これまでラグビーを見ていない人にとって、ラグビーを見るきっかけがなかなかないと思うので、そこをどうしていくかを考えなければいけないと思います。今シーズンから竹本さん(隼太郎)がキャプテン会議の代表になったので、竹本さんもいろいろと考えて行動をしていくと思います。僕はまだ具体的に何をしなければいけないかというアイデアはありませんが、ラグビーは今の日本に一番合っているスポーツだと思っています。
—— 会社員であり、ラグビー選手であり、キャプテンでもありますが、自分の時間はどう過ごしていますか?

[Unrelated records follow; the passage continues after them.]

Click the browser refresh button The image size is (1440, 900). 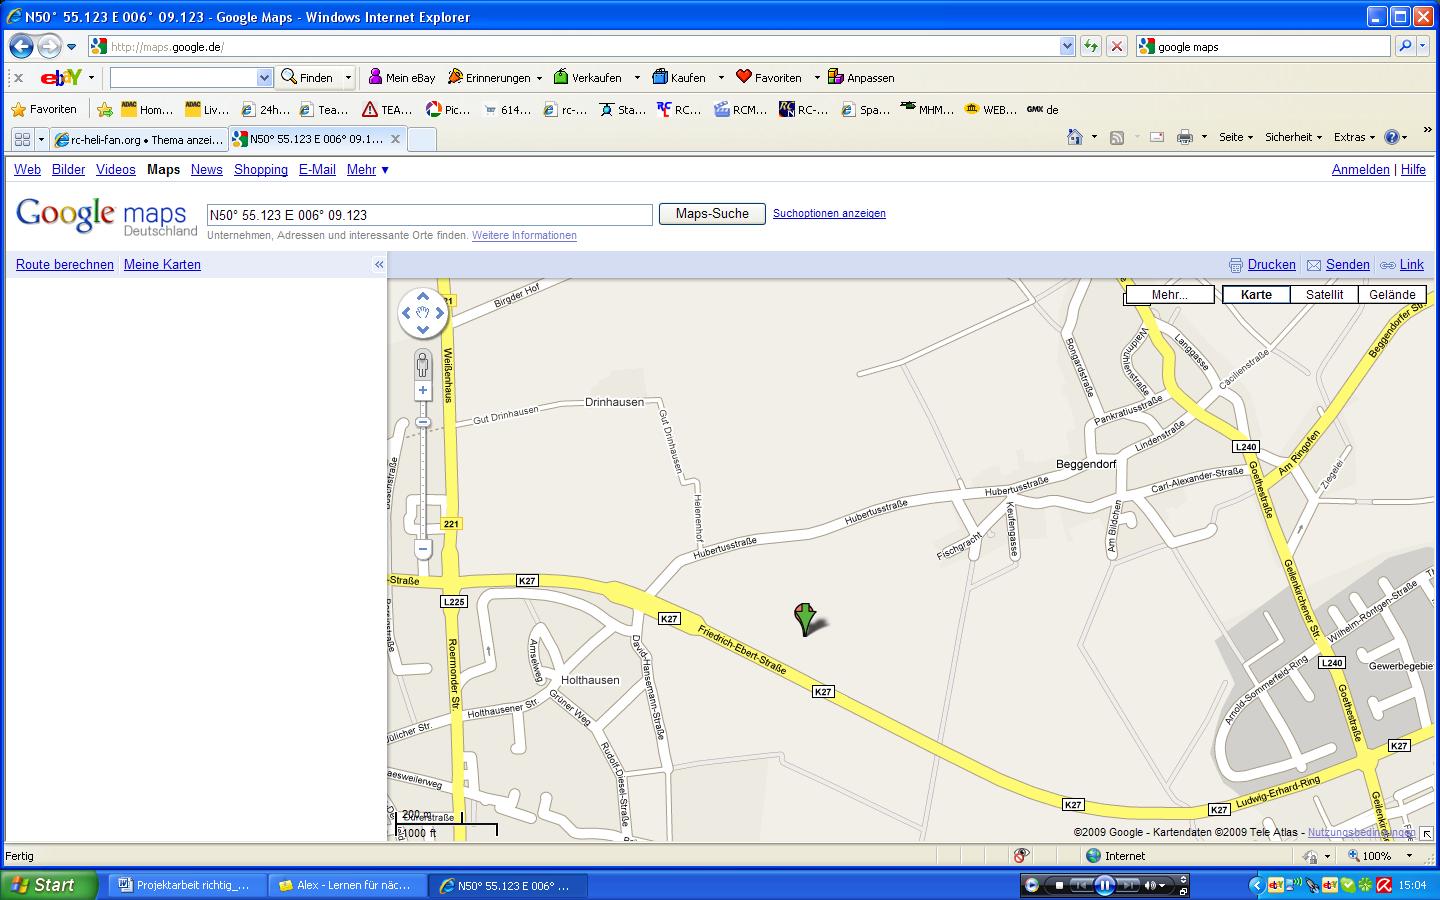[x=1090, y=46]
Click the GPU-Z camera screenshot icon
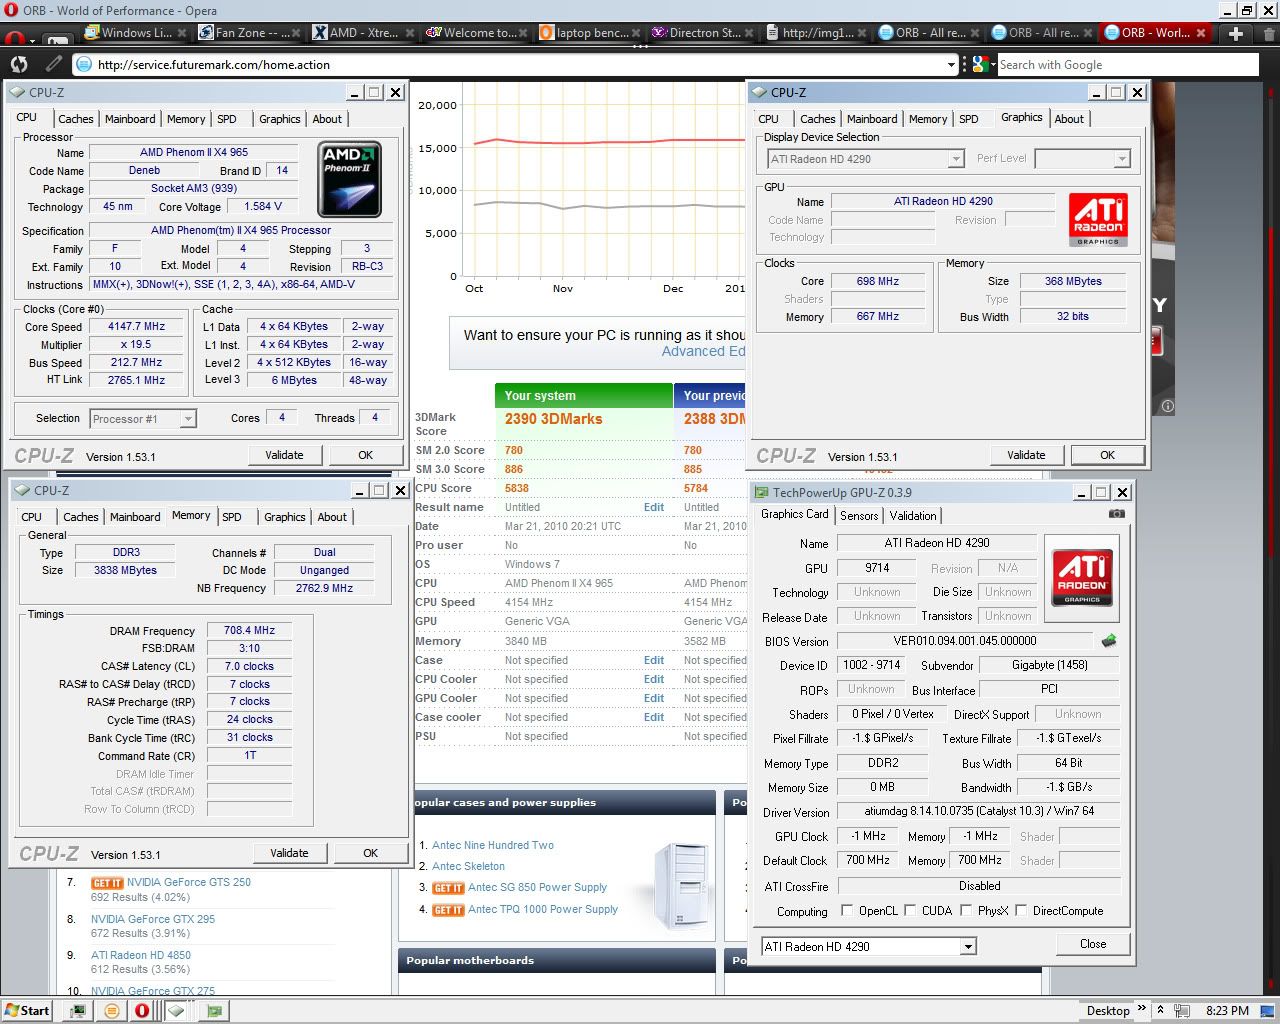This screenshot has height=1024, width=1280. (x=1116, y=514)
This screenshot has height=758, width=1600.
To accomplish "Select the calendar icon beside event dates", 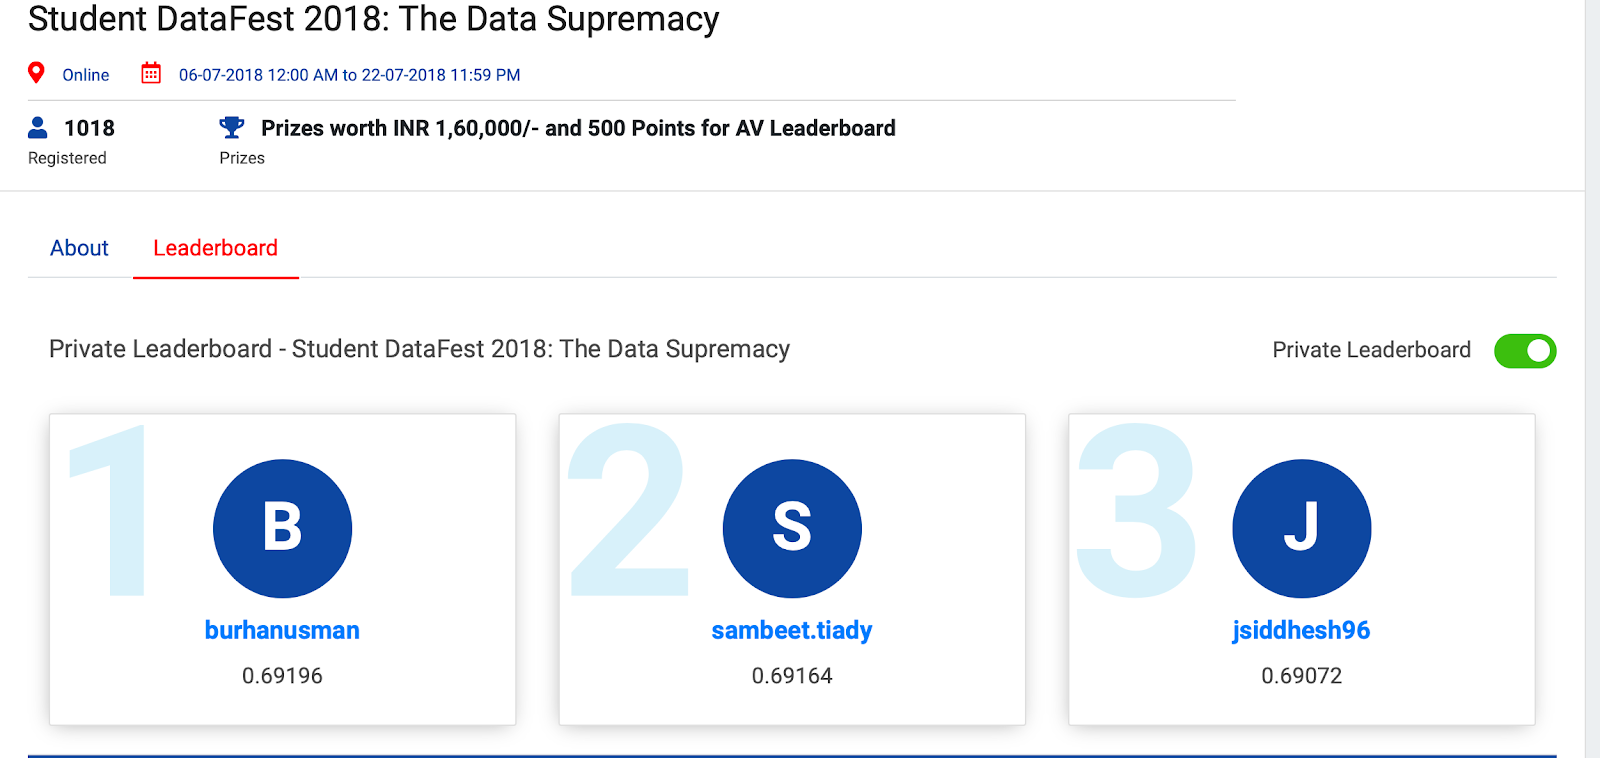I will pyautogui.click(x=151, y=72).
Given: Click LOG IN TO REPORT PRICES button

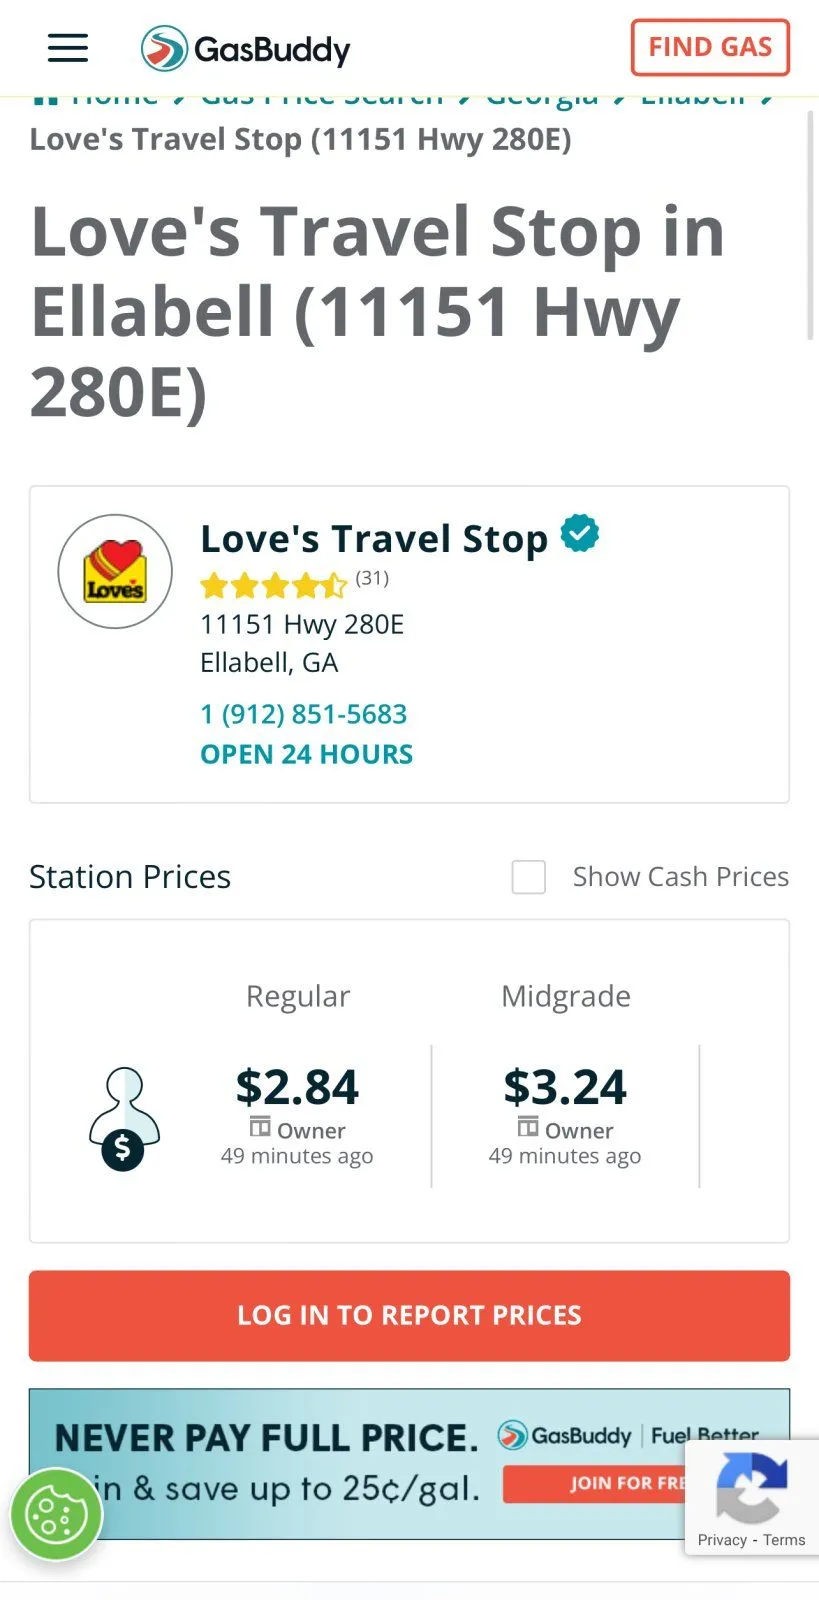Looking at the screenshot, I should [409, 1315].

最近は、あまり自分の時間もないですね。大好きなお酒も飲んでいないので、飲もうと思っていたお酒が家に溜まり過ぎてしまい、この前吉田さん(一郎/ヘッドトレーナー)にプレゼントしました。
—— 2年前のシーズンでは、開幕後もなかなかチームの調子が上がらないことがありましたが、そういう時の心構えはしていますか?
上手くいかなくなることは必ずあると思います。そうなった時に立ち返るベースが今のサントリーにはあって、自分たちがどういうラグビーをしたいのかをもう一度考えることが出来れば問題ないと思います。1点取られたら2点取り返せばいいわけで、竹本さんがこの2年でそういう気持ちを作り上げてこられましたし、そのDNAはしっかりと引き継いでいます。
アタッキング・ラグビーをするという考えのもと、朝から練習に取り組んでいて、そこで試合に負けたからと言って、何か新しいことをしようとしても上手くいきません。試合に負けたということは、これまでやってきたことを発揮出来ていないから負けたのであって、何か新しいことをやるべきではないんです。
—— 開幕戦は緊張して迎えそうですか?
緊張すると思います。だって緊張をしなかったことがないですもん(笑)。
—— 開幕戦のイメージはありますか?
ないですね。このインタビュー中も今日の練習のことしか考えていません。昨シーズンも1日1日をどう過ごすかということを考えていたら、2冠が獲得出来たという感じです。
開幕戦に勝つことはシーズンの流れを掴むという意味でも大事だと思います。その開幕戦に向けて、どれだけ良い準備が出来るかだと思います。そのために開幕戦までの練習で濃密な時間を過ごしたいと思います。